Wildfires have hit California farms hard.The State that grows nearly all avocados and lemons in the country, is losing ground to raging fires. And that could have a knock on effect, across the US. Phil Lavelle reports.
Ventura County calls itself the ‘avocado capital of the world’. But it’s in trouble. This major supply hub of American avocados – most of those grown in the U.S. come from here – is burning.
Wildfires have destroyed hundreds of acres of land. The picture is bleak. “It’s going to have a huge financial impact” says grower, Jason Cole. He’s the third generation of his family to grow the popular fruit on their ranch near Santa Paula, about an hour north of Los Angeles.
A week ago, he was battling flames which were engulfing his land. Now, the flames are gone and so is much of his crop:
“We lost roughly 200 acres, at probably 12-15 thousand pounds an acre… so you figure, that’s two to three million pounds of fruit plus. So, just take 25% of your income and get rid of it. All year, we’ve been getting ready.. we’re one month from harvest.. so it’s just a big loss across the board”, he tells CGTN.
“The hardest part is that power’s been out for the last nine days, so the trees we still have in the ground, we haven’t been able to get water to. And we don’t have access to our booster pumps. And then, on top of that, the trees behind me – if they weren’t damaged as badly as they were – and they are, it’s a total loss – all the irrigation.. the hoses, valves.. all my infrastructure has been burned up as well.”
The problem here is that agriculture is being hit with a double whammy by nature. Not only are the fires engulfing land and crops, but the winds are also causing huge damage.
Video: Here’s how California’s wildfires are impacting farmers
Southern California has a weather system known as the Santa Ana winds: Warm gusts which blow in from the Santa Ana mountains across the area. They’re helping the fires spread, but also it means that avocados are being shaken from the trees. Once they fall to the ground, food safety laws mean they can’t be sold – even if they look fine.
But if it sounds bad, it could have been much worse. Avocado yields are never the same. They tend to run on a cycle of high harvest, then low harvest. It’s not guaranteed, but experts say the fact that the fires hit now, instead of last year or next, means there will be a lot of supply still.

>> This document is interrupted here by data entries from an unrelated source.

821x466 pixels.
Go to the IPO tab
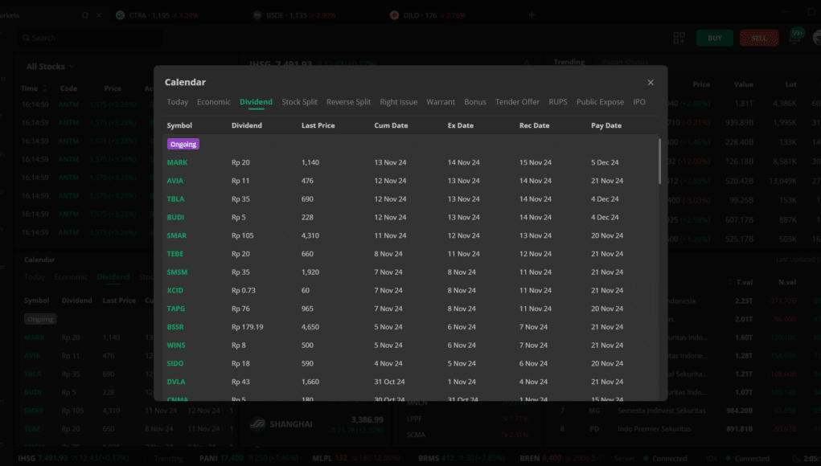639,102
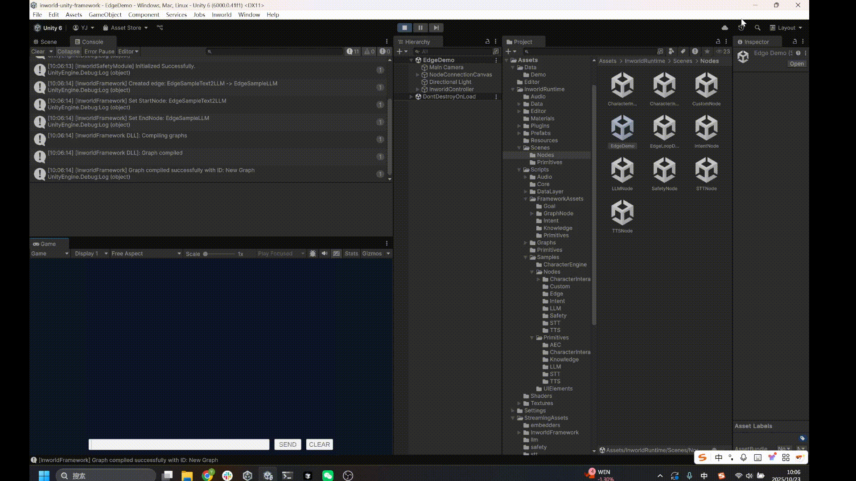Toggle Error Pause in Console

click(x=99, y=51)
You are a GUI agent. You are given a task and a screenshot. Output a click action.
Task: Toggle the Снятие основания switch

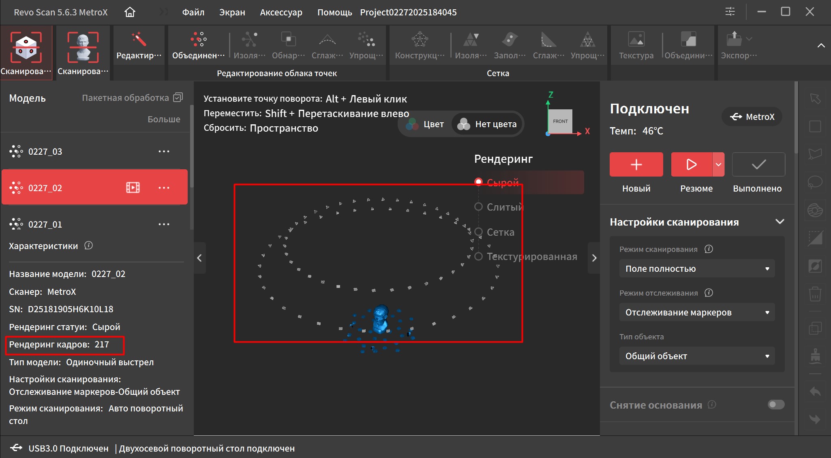776,405
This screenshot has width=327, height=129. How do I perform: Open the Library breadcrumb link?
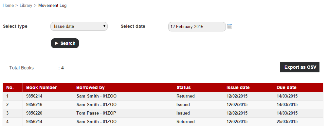point(26,6)
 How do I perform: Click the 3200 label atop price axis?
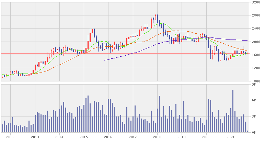(255, 2)
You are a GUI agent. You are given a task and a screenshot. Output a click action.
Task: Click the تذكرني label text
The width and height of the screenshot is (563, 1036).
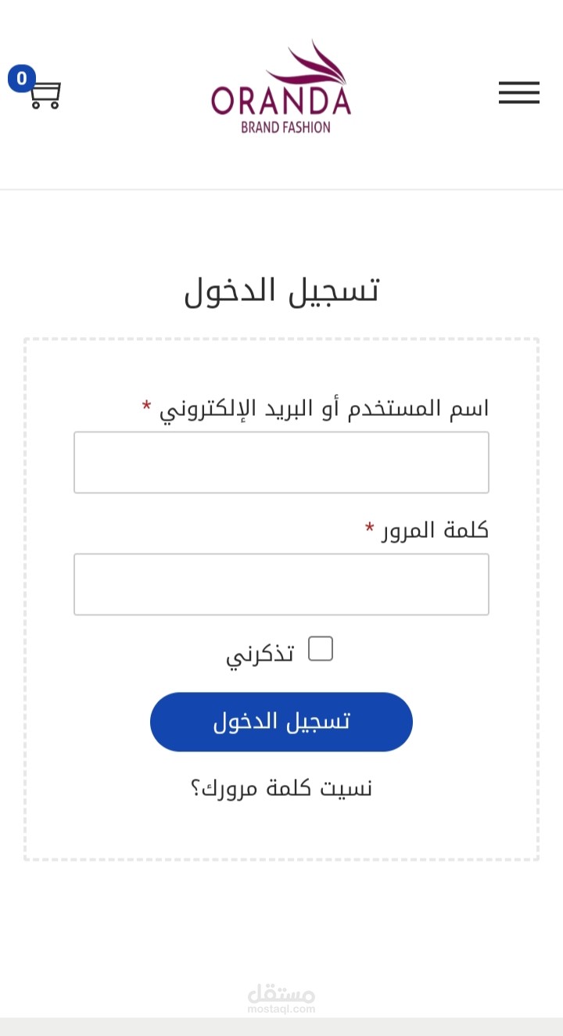coord(260,654)
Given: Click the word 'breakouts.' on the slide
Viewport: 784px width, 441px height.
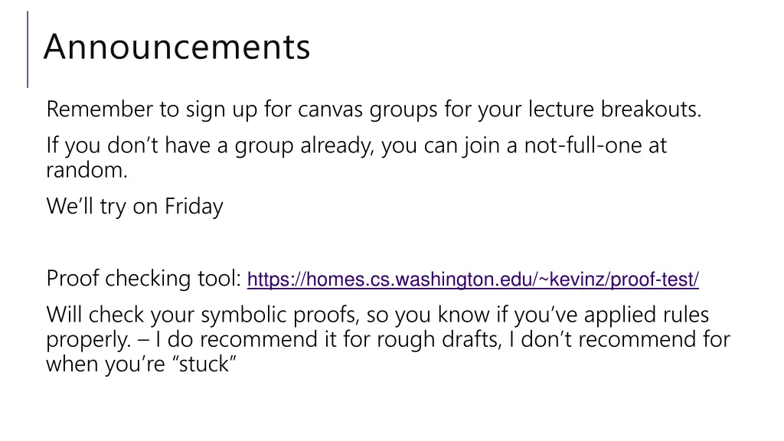Looking at the screenshot, I should [x=651, y=109].
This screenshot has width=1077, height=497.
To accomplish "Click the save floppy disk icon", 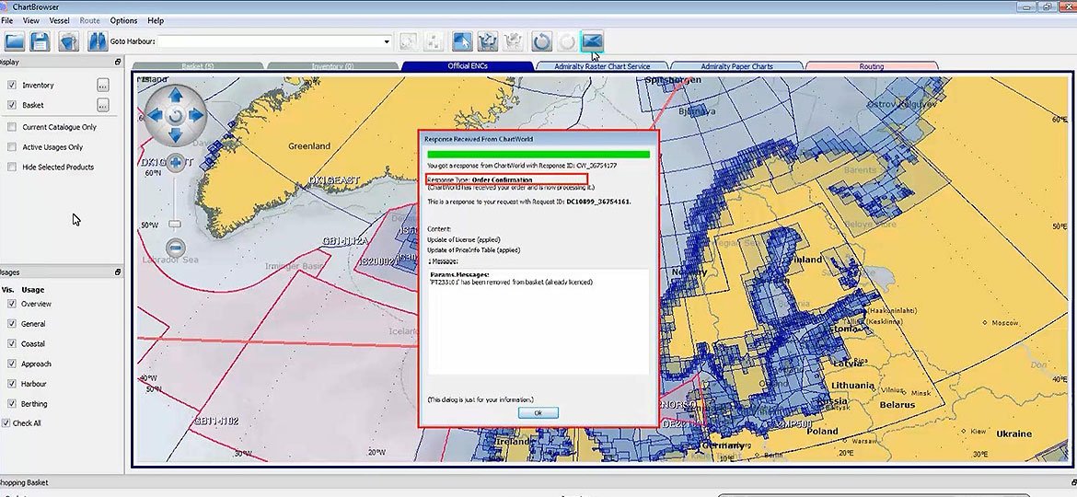I will [x=40, y=41].
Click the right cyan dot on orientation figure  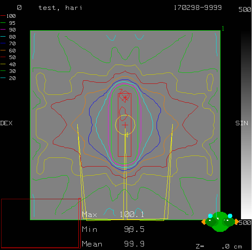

“Avocados are alternate bearing, so one year they’re on, one year they’re off. We already had a crop much larger than last year. While we will see some impact on this year’s crop going into next season, I think overall, our supplies will be strong and steady coming out of California”, Ken Melban of the California Avocado Commission told CGTN.
For the farmers like Jason, they’ve seen their profits literally go up in flames. But they can’t look back. They have to look forward:“It’s a tragedy, but we’re not going to sit around feeling sorry for ourselves, so we’re just going to take all the support we can get from each other and government and make the best out of a very bad and unfortunate situation.”